**WHAT YOU WILL DO**
Rescale the rows from the line that contains "At what coordinates should I click to accomplish: Select" through the end of the rows, both ends included, and write them out again with their requests. Multiply every coordinate in the answers by 1.25 and round to whole numbers, halves up. Leave the pictures out.

**SUPPLIED ENTRIES**
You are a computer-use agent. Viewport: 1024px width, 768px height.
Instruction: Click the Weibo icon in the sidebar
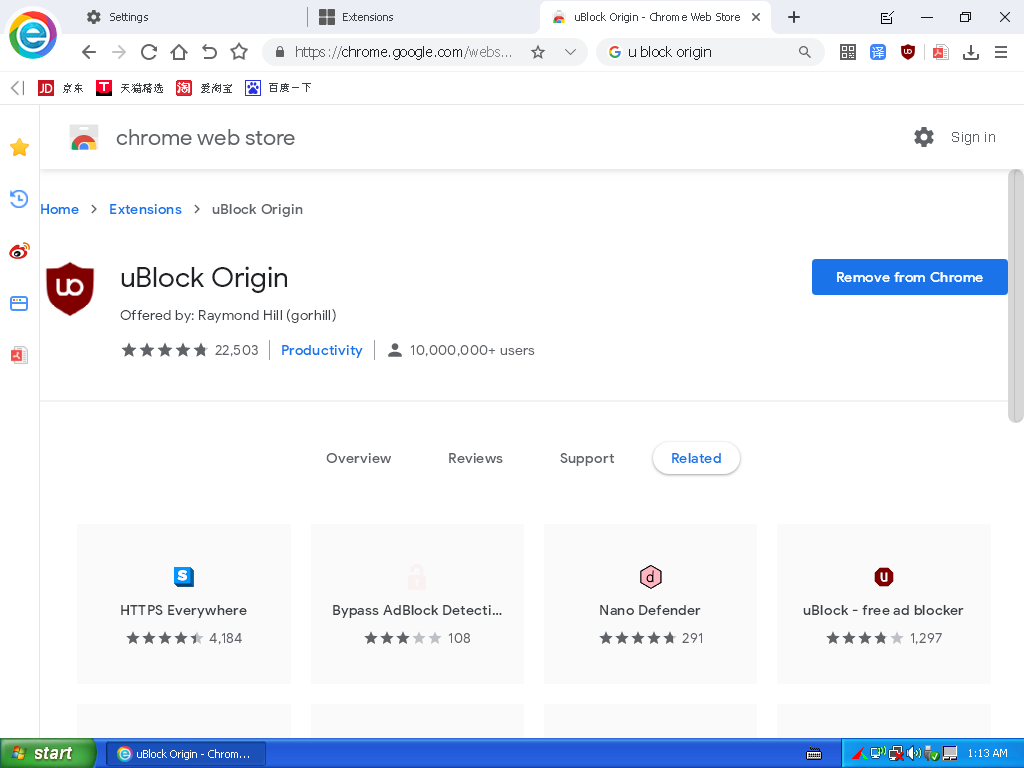point(18,251)
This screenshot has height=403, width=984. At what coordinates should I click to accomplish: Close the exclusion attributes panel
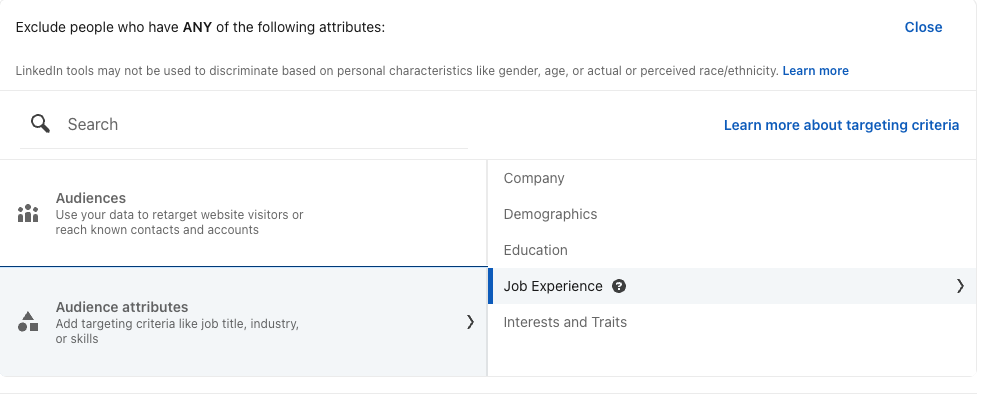click(923, 27)
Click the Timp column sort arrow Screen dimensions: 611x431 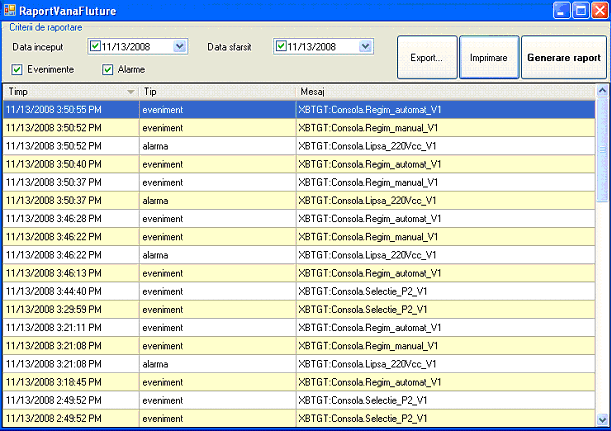pyautogui.click(x=131, y=92)
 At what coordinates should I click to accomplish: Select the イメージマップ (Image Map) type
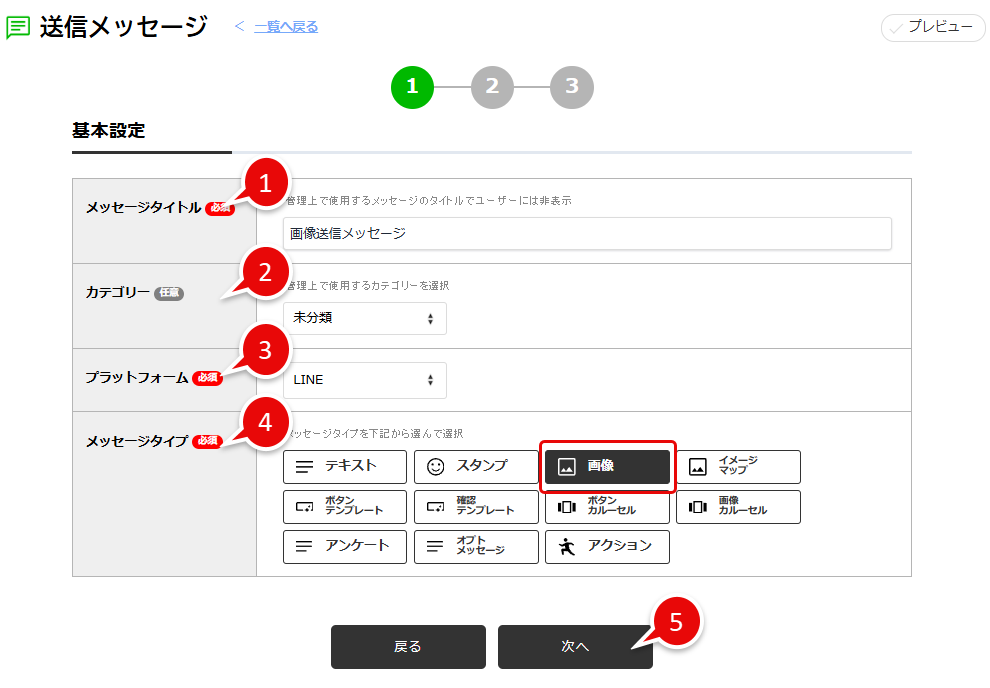738,467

**EXERCISE OUTPUT**
 At what coordinates should I click to accomplish: Select the イメージマップ (Image Map) type
923,584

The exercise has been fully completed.